**DOCUMENT EXTRACT:**
--- START ---

Café for Carer’s Peace of Mind

Carer’s Cafés are a new initiative developed by the Jodo Pure Land denomination that is bringing together the wide variety of people who are caring for the elderly and dying in Japan as the national demographic shifts strongly to an “aging and dying society”. These Cafés seek to support those who have become isolated and depleted in this work to share their common suffering and discover solutions through collective interaction. While the Cafés are held in Jodo denomination temples and led by their priests, the event is not specifically religious nor does it require allegiance to Pure Land Buddhism or any form of religion.

  • How comforting is it for someone close by to say, “I have had the same experience”?
  • “I am caring for my parents and from the beginning this is the first time to have such an experience. In the world today, there are many unexpected things that are involved in taking care of one’s parents until their deaths. In this way, it is critical to better impart skills to their carers.”
  • “Of course we gather the experiences and wisdom of those around us with such experience, but as we face this new society of caregiving in Japan we must develop greater abilities.”

From Caregiving Abilities—An Introduction to the Agawa Way of Caregiving” (Miru Chikara Agawa-ryuu Kaigo Nyuumon) by Sachiko Agawa (Bunshun Shinsho Publishers, 2018)

--- END ---

**DATASET EXCERPTS:**
--- START ---

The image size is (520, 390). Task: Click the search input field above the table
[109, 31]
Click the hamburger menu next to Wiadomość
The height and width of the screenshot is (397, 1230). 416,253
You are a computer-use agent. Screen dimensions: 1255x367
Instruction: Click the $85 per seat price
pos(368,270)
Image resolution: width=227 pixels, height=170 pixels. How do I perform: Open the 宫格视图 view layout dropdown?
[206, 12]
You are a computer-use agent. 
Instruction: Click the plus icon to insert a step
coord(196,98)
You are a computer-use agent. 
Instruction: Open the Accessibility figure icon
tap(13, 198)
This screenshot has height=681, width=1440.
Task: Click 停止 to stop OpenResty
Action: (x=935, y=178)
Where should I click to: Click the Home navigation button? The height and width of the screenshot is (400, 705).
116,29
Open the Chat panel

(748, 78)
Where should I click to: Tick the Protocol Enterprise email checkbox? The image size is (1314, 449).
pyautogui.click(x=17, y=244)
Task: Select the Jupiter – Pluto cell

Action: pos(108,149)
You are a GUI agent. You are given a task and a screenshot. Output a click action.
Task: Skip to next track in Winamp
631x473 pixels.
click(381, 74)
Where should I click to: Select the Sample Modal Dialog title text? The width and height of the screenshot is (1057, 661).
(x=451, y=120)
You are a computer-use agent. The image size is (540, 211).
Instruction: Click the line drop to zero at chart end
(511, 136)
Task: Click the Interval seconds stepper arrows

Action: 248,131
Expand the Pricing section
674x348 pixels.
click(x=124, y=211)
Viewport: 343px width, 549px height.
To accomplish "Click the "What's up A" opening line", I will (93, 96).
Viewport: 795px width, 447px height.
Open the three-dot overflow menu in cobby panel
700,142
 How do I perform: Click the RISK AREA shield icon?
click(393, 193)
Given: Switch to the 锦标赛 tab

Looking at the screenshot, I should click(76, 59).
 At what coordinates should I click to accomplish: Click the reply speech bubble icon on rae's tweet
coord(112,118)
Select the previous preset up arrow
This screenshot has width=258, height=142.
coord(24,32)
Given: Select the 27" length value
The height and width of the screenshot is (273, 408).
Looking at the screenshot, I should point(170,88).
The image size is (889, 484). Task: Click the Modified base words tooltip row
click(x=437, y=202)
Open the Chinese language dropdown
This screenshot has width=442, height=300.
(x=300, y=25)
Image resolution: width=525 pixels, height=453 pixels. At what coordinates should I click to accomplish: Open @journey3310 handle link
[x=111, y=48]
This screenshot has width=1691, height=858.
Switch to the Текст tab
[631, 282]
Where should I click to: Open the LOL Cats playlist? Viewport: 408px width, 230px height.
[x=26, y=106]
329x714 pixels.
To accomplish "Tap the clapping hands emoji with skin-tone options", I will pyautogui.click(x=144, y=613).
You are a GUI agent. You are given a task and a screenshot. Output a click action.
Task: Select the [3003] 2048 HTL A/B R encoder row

--- END ---

**COMPLETE THE FOLLOWING:**
1. In the Carer's Café text, which denomination developed the Carer's Cafés?
2. Print the passage of the Carer's Café text from "Carer’s Cafés are" to "form of religion.".
The listing isn't needed for anything here.

**ANSWER LIST:**
1. The Jodo Pure Land denomination.

2.
Carer’s Cafés are a new initiative developed by the Jodo Pure Land denomination that is bringing together the wide variety of people who are caring for the elderly and dying in Japan as the national demographic shifts strongly to an “aging and dying society”. These Cafés seek to support those who have become isolated and depleted in this work to share their common suffering and discover solutions through collective interaction. While the Cafés are held in Jodo denomination temples and led by their priests, the event is not specifically religious nor does it require allegiance to Pure Land Buddhism or any form of religion.